| Exercise |
Word for word, reproduce all of the entries shown below.

| Extracted records |
BEGIN

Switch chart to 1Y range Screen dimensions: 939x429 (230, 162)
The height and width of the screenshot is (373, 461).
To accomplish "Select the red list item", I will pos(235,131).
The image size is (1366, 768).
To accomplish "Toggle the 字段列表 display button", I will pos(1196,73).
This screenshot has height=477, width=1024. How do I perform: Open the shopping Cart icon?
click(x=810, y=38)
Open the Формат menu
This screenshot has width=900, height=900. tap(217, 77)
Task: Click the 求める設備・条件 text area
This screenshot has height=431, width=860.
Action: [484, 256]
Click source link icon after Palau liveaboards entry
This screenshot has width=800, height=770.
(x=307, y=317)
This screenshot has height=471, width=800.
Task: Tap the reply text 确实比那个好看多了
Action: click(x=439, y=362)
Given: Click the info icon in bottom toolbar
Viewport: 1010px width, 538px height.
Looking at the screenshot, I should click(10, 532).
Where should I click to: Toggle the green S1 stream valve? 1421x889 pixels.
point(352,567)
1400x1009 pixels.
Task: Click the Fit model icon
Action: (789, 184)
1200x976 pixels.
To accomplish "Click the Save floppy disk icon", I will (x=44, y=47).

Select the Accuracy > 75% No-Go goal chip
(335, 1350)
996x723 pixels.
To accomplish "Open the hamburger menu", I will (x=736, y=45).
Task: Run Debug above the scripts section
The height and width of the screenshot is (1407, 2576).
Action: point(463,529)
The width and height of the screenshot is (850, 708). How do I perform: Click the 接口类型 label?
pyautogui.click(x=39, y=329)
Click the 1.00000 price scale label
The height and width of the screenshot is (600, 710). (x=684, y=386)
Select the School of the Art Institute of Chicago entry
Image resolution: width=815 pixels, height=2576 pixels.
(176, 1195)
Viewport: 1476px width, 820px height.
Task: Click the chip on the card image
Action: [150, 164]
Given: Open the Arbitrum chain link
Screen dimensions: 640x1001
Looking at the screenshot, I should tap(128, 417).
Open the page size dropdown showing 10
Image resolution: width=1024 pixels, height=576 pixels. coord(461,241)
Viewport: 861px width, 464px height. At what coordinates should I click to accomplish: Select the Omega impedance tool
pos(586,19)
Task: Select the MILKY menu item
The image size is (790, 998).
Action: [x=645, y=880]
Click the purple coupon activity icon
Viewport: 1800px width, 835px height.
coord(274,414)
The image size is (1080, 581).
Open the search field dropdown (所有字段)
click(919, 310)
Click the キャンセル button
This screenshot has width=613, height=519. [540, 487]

END

| Exercise solution |
Switch chart to 1Y range Screen dimensions: 939x429 (230, 162)
The height and width of the screenshot is (373, 461).
To accomplish "Select the red list item", I will pos(235,131).
The image size is (1366, 768).
To accomplish "Toggle the 字段列表 display button", I will pos(1196,73).
This screenshot has height=477, width=1024. How do I perform: Open the shopping Cart icon?
click(x=810, y=38)
Open the Формат menu
This screenshot has width=900, height=900. tap(217, 77)
Task: Click the 求める設備・条件 text area
This screenshot has height=431, width=860.
Action: [484, 256]
Click source link icon after Palau liveaboards entry
This screenshot has width=800, height=770.
(x=307, y=317)
This screenshot has height=471, width=800.
Task: Tap the reply text 确实比那个好看多了
Action: click(x=439, y=362)
Given: Click the info icon in bottom toolbar
Viewport: 1010px width, 538px height.
Looking at the screenshot, I should click(10, 532).
Where should I click to: Toggle the green S1 stream valve? 1421x889 pixels.
point(352,567)
1400x1009 pixels.
Task: Click the Fit model icon
Action: (789, 184)
1200x976 pixels.
To accomplish "Click the Save floppy disk icon", I will (x=44, y=47).

Select the Accuracy > 75% No-Go goal chip
(335, 1350)
996x723 pixels.
To accomplish "Open the hamburger menu", I will (x=736, y=45).
Task: Run Debug above the scripts section
The height and width of the screenshot is (1407, 2576).
Action: point(463,529)
The width and height of the screenshot is (850, 708). How do I perform: Click the 接口类型 label?
pyautogui.click(x=39, y=329)
Click the 1.00000 price scale label
The height and width of the screenshot is (600, 710). (x=684, y=386)
Select the School of the Art Institute of Chicago entry
Image resolution: width=815 pixels, height=2576 pixels.
(176, 1195)
Viewport: 1476px width, 820px height.
Task: Click the chip on the card image
Action: [150, 164]
Given: Open the Arbitrum chain link
Screen dimensions: 640x1001
Looking at the screenshot, I should tap(128, 417).
Open the page size dropdown showing 10
Image resolution: width=1024 pixels, height=576 pixels. coord(461,241)
Viewport: 861px width, 464px height. At what coordinates should I click to accomplish: Select the Omega impedance tool
pos(586,19)
Task: Select the MILKY menu item
The image size is (790, 998).
Action: [x=645, y=880]
Click the purple coupon activity icon
Viewport: 1800px width, 835px height.
coord(274,414)
The image size is (1080, 581).
Open the search field dropdown (所有字段)
click(919, 310)
Click the キャンセル button
This screenshot has width=613, height=519. [540, 487]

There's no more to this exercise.